Vienna's famous fairground is next to Motel One so I rode round taking pix
There was more good news on the Motel One front: the bathroom! It was amazing. The shower was one of those rain shower affairs and there was no messing around trying to get the thing to work properly – it worked immediately and I was treated to a wonderful, exhilarating shower. It was like standing under a waterfall and I could have stayed there all day, but I had to go to the convention centre on the other side of the Danube so I dried and dressed and went down for breakfast and it was perfect: muesli, fresh fruit, a vanilla yoghurt and a custard Danish, not forgetting a cup of Darjeeling. It all takes place close to the front desk and there's a proper breakfast area too or I could have sat in the bar area on a trendy seat, but give me a proper table any time.

I know how he feels...
Motel One is roughly a 35-40-minute walk to the convention centre, where I was headed. It's an interesting walk that took me across the Danube on what can only be described as a reconnaissance mission. I returned around 1000hrs and discovered that the hotel rented out bikes. Perfect! So I hired one, for 12 Euros, and rode off. Later, when my work was done I rode back to the hotel, took an early evening shower (I wouldn't normally but it was hot and I had a rain shower in the room) and then I headed out on the bike again, turning left out of the hotel, passing the famous fairground and riding the length of Ausstellungs and then Prater Strasse where, after riding around on the other side of the Donaukanal, which filters in to the Danube, I rode back on to Prater Strasse and had dinner at Café Ansari (red lentil soup plus roasted chicken, two beers, a mineral water and a cappuccino).

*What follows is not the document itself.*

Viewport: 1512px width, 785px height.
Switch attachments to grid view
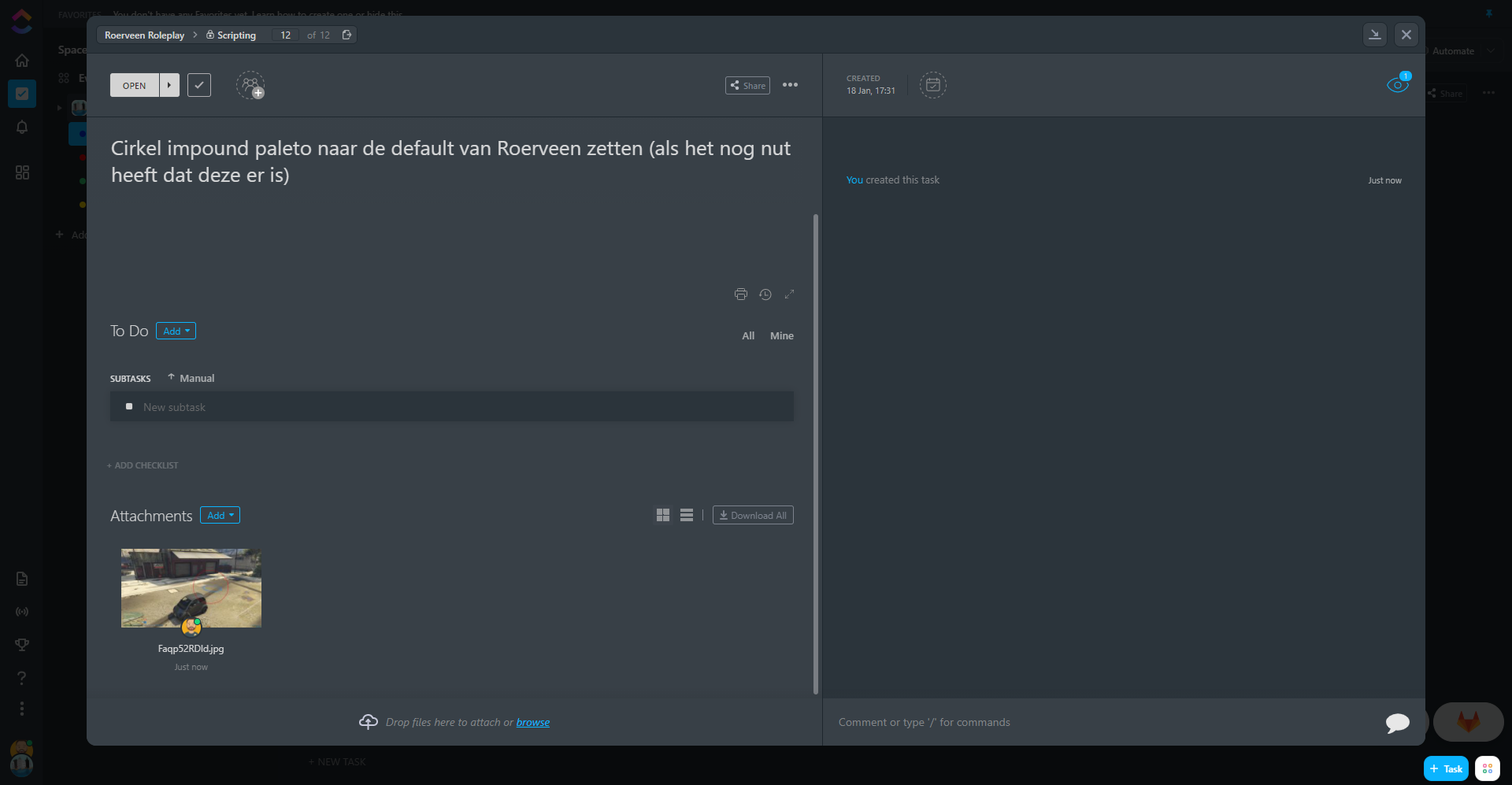click(x=663, y=515)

It was dark when I unpadlocked the bike I had left across the street and retraced my route back to the hotel, lingering awhile at the fairground, watching people on scary-looking rides. I've never been one for fairgrounds.
I wasn't planning on spending any money at the fairground...
But what a great bike ride! And what freedom a bike offers! I love cycling and it's made all the better in a country that cares for its cyclists, not like in the UK where a cycle lane is a simple line drawing of a bike in the road – an afterthought, nothing more. Here in Vienna there are proper cycle lanes that are safe and not part of the road. I didn't want to hand the bike back. I could have cycled all night, but that would have been foolish. I'll probably take one out tomorrow and Wednesday and possibly even Thursday if there's time as it beats a taxi hands down.

What with ambient music, the tropical fish display – which I'm reliably informed is changed during the winter months to a roaring fire (keep the fish all year round, that's my view) – Motel One is arguably one of the best hotels I've experienced, and it's got a friendly vibe too. And what's more, they're everywhere, even in the UK. In fact, there's quite a few of them in the UK and they can also be found in France, Belgium and Germany. I cannot recommend Motel One highly enough if they're all of this high standard.